**About this task:** Copy exactly the lines of the records below, and only those lines, beginning with the line that contains "eehhaaa.com login (444, 618)" and ending with the line that contains "YouTube Music (271, 2526)".

**Dataset excerpts:**
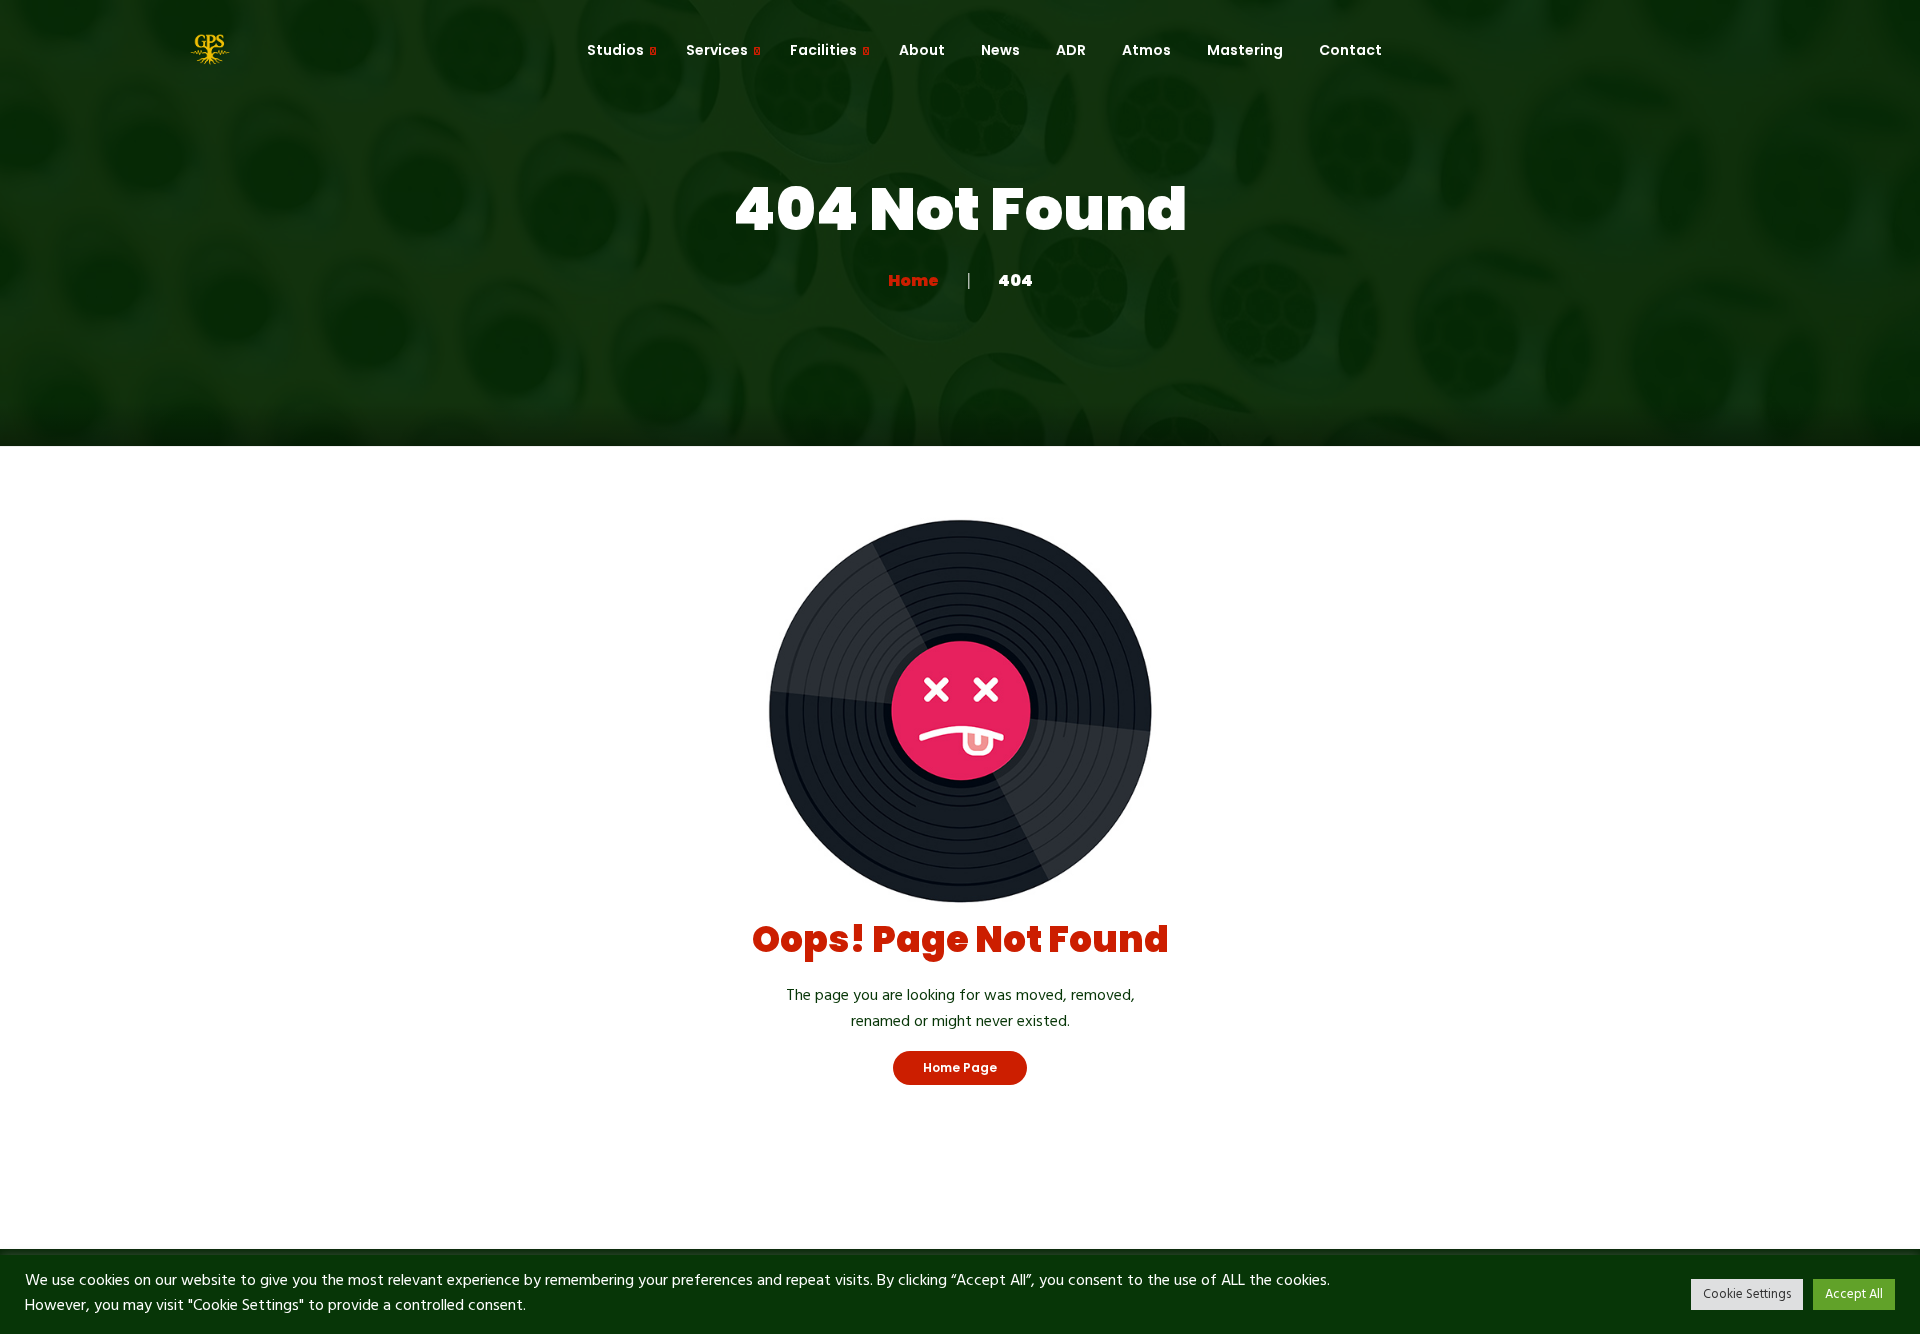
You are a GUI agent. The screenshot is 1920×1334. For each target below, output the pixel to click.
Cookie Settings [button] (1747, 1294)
* * *
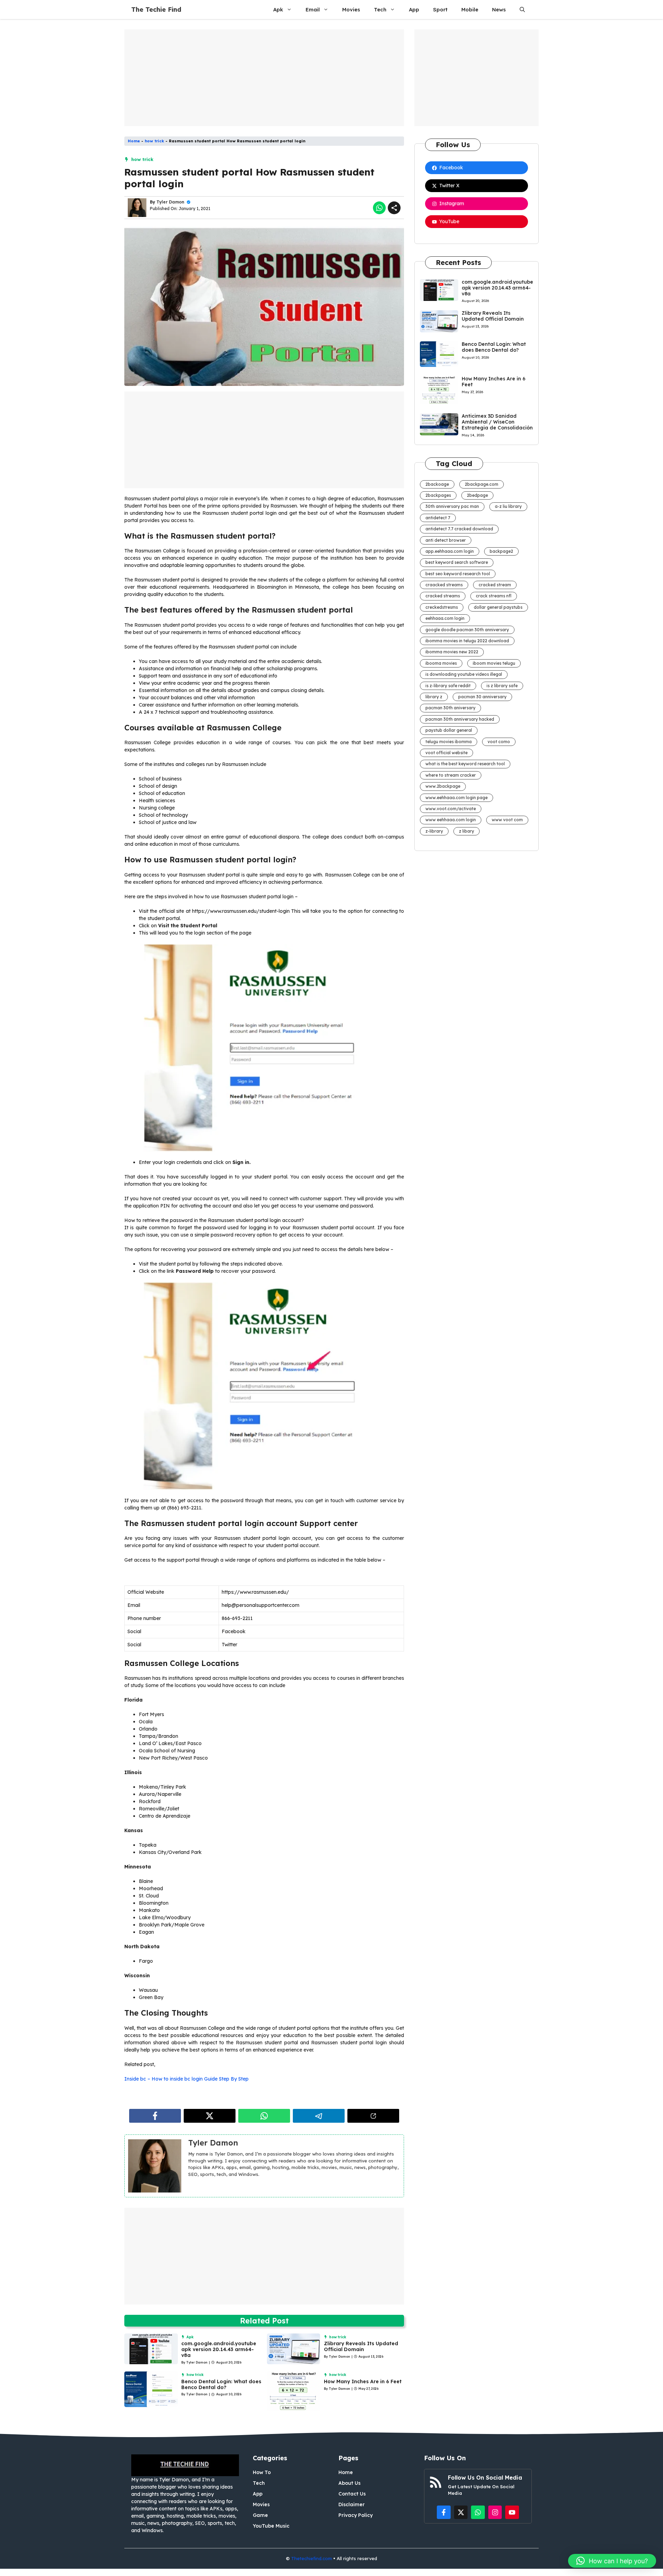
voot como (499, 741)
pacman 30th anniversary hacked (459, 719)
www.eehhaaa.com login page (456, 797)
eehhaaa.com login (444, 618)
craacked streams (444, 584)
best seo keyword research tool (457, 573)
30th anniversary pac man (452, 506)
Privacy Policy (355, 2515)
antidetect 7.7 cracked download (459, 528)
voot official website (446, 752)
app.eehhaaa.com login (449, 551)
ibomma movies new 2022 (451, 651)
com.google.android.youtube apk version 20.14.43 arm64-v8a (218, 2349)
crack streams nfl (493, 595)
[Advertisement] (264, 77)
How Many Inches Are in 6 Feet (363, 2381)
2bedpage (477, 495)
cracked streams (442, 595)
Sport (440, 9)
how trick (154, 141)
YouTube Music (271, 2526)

**Result of this exercise:**
eehhaaa.com login (444, 618)
craacked streams (444, 584)
best seo keyword research tool (457, 573)
30th anniversary pac man (452, 506)
Privacy Policy (355, 2515)
antidetect 7.7 cracked download (459, 528)
voot official website (446, 752)
app.eehhaaa.com login (449, 551)
ibomma movies new 2022 (451, 651)
com.google.android.youtube apk version 20.14.43 arm64-v8a (218, 2349)
crack streams nfl (493, 595)
[Advertisement] (264, 77)
How Many Inches Are in 6 Feet (363, 2381)
2bedpage (477, 495)
cracked streams (442, 595)
Sport (440, 9)
how trick (154, 141)
YouTube Music (271, 2526)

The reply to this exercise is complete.